Tuesday, July 14, 2009

Meet Shin Inouye

Meet Shin Inouye, the man who holds the title of director of specialty media in President Obama's administration. An openly gay Japanese American, he was appointed in February to be the White House's official spokesperson to LGBT media.

Inouye (pronounced IN-oo-way) comes to the position from the 2008 campaign trail, where he worked as communications coordinator for a variety of constituencies, including veterans and military families and gay Americans. After Obama's win, Inouye served as a spokesperson for the Presidential Inaugural Committee. Previously, he was a communications director for Congressman Jerry Nadler (D-N.Y.) and senior legislative communications associate at the D.C. legislative office for the American Civil Liberties Union. A graduate of the Johns Hopkins University, Inouye earned a bachelor's degree with departmental honors in political science. He is also a former board member for the D.C. chapter of the National Lesbian and Gay Journalists Association.

More after the jump.

As director of specialty media, Inouye works with "all the specialty press that is not African-American or Hispanic," he said during a recent telephone interview. In other words, his beat includes Asian American, Native American, some faith-based media and "our" media.

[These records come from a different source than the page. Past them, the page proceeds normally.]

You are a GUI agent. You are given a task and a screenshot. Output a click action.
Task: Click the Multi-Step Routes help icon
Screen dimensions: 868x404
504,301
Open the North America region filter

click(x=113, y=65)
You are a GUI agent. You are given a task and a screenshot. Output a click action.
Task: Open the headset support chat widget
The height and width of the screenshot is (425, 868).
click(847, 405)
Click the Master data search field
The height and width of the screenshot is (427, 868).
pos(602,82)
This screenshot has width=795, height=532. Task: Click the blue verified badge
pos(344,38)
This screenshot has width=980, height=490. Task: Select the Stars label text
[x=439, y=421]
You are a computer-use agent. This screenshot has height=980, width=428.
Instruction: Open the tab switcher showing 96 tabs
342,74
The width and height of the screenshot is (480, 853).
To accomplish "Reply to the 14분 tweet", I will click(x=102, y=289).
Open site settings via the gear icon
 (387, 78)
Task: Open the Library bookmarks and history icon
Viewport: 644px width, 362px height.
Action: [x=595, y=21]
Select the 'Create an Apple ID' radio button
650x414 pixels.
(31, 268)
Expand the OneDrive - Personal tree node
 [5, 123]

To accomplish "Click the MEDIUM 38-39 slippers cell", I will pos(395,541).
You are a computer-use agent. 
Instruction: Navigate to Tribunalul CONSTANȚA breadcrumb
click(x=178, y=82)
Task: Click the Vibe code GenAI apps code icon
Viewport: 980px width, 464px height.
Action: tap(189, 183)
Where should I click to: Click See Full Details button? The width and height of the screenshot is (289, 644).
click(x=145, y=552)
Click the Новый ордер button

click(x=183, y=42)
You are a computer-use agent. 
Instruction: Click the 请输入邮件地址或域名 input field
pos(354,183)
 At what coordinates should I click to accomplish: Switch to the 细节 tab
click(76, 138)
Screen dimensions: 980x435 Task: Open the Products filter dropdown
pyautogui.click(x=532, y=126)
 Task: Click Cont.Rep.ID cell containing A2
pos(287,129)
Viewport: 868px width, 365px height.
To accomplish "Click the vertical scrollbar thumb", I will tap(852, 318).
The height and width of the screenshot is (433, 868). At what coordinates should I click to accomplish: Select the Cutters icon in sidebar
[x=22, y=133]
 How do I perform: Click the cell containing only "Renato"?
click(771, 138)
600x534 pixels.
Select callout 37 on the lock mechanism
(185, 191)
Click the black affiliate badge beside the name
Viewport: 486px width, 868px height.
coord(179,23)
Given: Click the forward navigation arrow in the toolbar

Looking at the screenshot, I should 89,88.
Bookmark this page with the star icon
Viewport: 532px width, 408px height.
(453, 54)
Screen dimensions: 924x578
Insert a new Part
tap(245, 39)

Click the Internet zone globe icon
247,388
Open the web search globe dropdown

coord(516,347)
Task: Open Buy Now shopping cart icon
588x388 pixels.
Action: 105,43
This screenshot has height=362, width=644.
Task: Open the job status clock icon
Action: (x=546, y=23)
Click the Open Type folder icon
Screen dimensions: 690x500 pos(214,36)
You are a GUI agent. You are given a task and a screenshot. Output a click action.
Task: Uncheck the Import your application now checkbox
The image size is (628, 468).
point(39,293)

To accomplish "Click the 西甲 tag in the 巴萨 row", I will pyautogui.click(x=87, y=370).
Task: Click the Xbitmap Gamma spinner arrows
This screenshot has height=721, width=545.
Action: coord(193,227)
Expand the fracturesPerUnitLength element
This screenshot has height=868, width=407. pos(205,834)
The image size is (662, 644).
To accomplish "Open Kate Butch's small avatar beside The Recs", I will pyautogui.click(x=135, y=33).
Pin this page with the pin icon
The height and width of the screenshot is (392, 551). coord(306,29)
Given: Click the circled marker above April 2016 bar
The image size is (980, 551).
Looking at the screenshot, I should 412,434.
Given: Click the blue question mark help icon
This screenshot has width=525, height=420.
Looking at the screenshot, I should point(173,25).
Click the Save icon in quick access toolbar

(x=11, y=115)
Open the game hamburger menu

Over this past month, Inouye worked closely "on a fairly regular basis" with LGBT media. His contact with reporters, correspondents and editors stemmed partly from increasing pressure the White House encountered from LGBT Americans - and heat from gay Democrats - because of, in their view, a lack of substantive policy and LGBT civil-rights progress.

"Personally, my goal is always to get back to people," he said. "I may not be able to get back immediately. Sometimes it does take time to get answers to the questions, and I may not be able to answer the question."

Still, he said, "Depending on the publication or question, we will try to find an appropriate person to respond to inquiries for comment or for background," he said. "My goal is making sure people get right information."

Sure enough, a recent White House LGBT policy put Inouye and other media staffers to a getting-it-right test. On June 17, Obama signed a Presidential Memorandum on Federal Benefits and Non-Discrimination. Accordingly, the administration identified a few benefits that the president could, under existing law, offer to partners of federal gay and lesbian civil service employees, including long-term care insurance and the use of sick leave to care for a domestic partner and a non-biological, non-adopted child. According to a White House statement, a separate set of benefits was also offered to same-sex partners of U.S. Foreign Service workers, including use of medical facilities at overseas posts, medical evacuation privileges from such posts and inclusion of same-sex families in overseas housing allocations.

The White House communications staff, including Inouye, worked with all media to ensure that writers "correctly" understood the memo's content and scope, he said. If LGBT [Americans] want to "criticize" the president - and criticism is "totally fine," Inouye said - "Then we [in the White House communications operation] have to make sure [reporters and the public] have the right information."

Inouye pointed to the memorandum as a "classic example" of getting correct information out to reporters. "A lot of people were saying a presidential memo expires at the end of an administration." Not correct, Inouye said, "There are published legal opinions on that."

And yet, Inouye readily acknowledges the impatience and frustration within the LGBT community, locally and nationwide. "I understand people want things to happen overnight," he said. "For better or worse," Congress - not the president - must act to repeal "Don't Ask, Don't Tell" and the Defense of Marriage Act. "The president made a commitment" to work for repeal of both those federal laws, he said.

At the same time, the June 17 signing ceremony in the Oval Office and the president's handing off his pen to veteran gay-rights activist Frank Kameny "says something" and is a "strong symbol," according to Inouye. But nobody has argued the new policy is "the end-all and be-all," he said.

Altogether, not one 24-hour period is routine in Inouye's long, hard workdays into night. "That every day is a new challenge is the only way to describe a typical day," he said. "I know it sounds like a cliché," Inouye said, but, "It's a privilege to be here. I am over in the Eisenhower building. Looking out the window in our suite, I can see the West Wing. It's an amazing feeling."